Fachin assume relatoria de caso que apura suposta relação entre Moraes e Vorcaro

Presidente do STF também determinou que processos ligados às investigações sobre fraudes no INSS e no Banco Master sejam enviados à Presidência da Corte

Por: Redação Alvoroço

Foto: Gustavo Moreno/STF

O presidente do Supremo Tribunal Federal (STF), ministro Edson Fachin, assumiu a relatoria do caso que trata da suposta relação entre o ministro Alexandre de Moraes e o ex-banqueiro Daniel Vorcaro. Na mesma decisão, Fachin determinou o envio à Presidência da Corte dos processos relacionados às investigações sobre as fraudes no Instituto Nacional do Seguro Social (INSS) e no Banco Master.

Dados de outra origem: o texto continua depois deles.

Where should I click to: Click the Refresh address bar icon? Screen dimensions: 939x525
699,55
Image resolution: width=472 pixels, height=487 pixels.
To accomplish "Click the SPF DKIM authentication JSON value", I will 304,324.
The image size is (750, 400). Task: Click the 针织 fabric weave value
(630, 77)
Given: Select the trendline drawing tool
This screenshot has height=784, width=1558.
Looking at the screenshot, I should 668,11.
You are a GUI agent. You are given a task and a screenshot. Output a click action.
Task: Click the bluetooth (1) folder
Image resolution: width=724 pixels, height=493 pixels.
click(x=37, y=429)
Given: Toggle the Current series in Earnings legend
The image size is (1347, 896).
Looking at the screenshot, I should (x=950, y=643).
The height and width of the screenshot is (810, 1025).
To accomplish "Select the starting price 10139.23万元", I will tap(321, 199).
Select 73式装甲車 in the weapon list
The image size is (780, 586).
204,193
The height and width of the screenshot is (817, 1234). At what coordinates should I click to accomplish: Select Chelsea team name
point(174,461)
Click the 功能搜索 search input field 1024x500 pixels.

Com a decisão, os dois procedimentos ficam suspensos até uma nova manifestação de Fachin. O ministro poderá assumir também a relatoria das investigações ou levar a questão para análise do plenário do STF.

Na decisão, Fachin determinou:

“Pelo mesmo fundamento, e considerando o teor da manifestação do e. Min. Alexandre de Moraes (eDOC 11, p. 20, nesta PET 16704), determino a remessa à Presidência das PETs 15.041 e 15.556, com todos os processos a elas relacionados.”

Em outro trecho, o ministro justificou a mudança na relatoria do processo que trata do caso envolvendo Moraes e Vorcaro:

“Considerando a possibilidade de o resultado da deliberação da PET 16.662 ensejar a aplicação do art. 144, IV, do Código de Processo Civil, determino, com fundamento no art. 13, XV, do Regimento Interno do Supremo Tribunal Federal, à Secretaria Judiciária, que substitua a relatoria da PET 16.662 para a Presidência do Supremo Tribunal Federal.”

STF vai analisar relatório da PF

Na próxima terça-feira (15), o STF deverá discutir o relatório elaborado pela Polícia Federal (PF) a pedido do ministro André Mendonça. O documento aponta uma suposta relação entre Moraes e Vorcaro, que está preso no âmbito das investigações envolvendo o Banco Master.

Com Fachin na relatoria, caberá a ele conduzir as medidas relacionadas ao procedimento e definir o rito da sessão que analisará o caso.

O relator será responsável por apresentar ao plenário um relatório com os principais fatos e será o primeiro ministro a votar. Também poderá definir a ordem de análise das questões processuais e do mérito.

Por se tratar de um caso sem precedente no STF, o formato da sessão ainda será definido por Fachin. O julgamento será transmitido pela TV Justiça e terá acesso restrito ao plenário.

Ministros vão decidir sobre validade do relatório

Durante a sessão, os ministros deverão analisar a validade do relatório produzido pela PF. O documento foi alvo de críticas de integrantes da Corte, que questionam a decisão de Mendonça de determinar a apuração envolvendo um colega sem autorização prévia do plenário.

Também estará em discussão o pedido da Procuradoria-Geral da República (PGR) para anular o procedimento. Os ministros deverão decidir ainda se haverá abertura ou arquivamento de uma eventual investigação contra Moraes.

A PGR argumenta que Mendonça não poderia ter determinado a apuração sobre o destinatário das mensagens enviadas pelo ex-banqueiro sem uma solicitação do Ministério Público ou da própria Polícia Federal.

A Procuradoria também sustenta que a decisão sobre uma eventual investigação envolvendo Moraes cabe ao plenário do STF.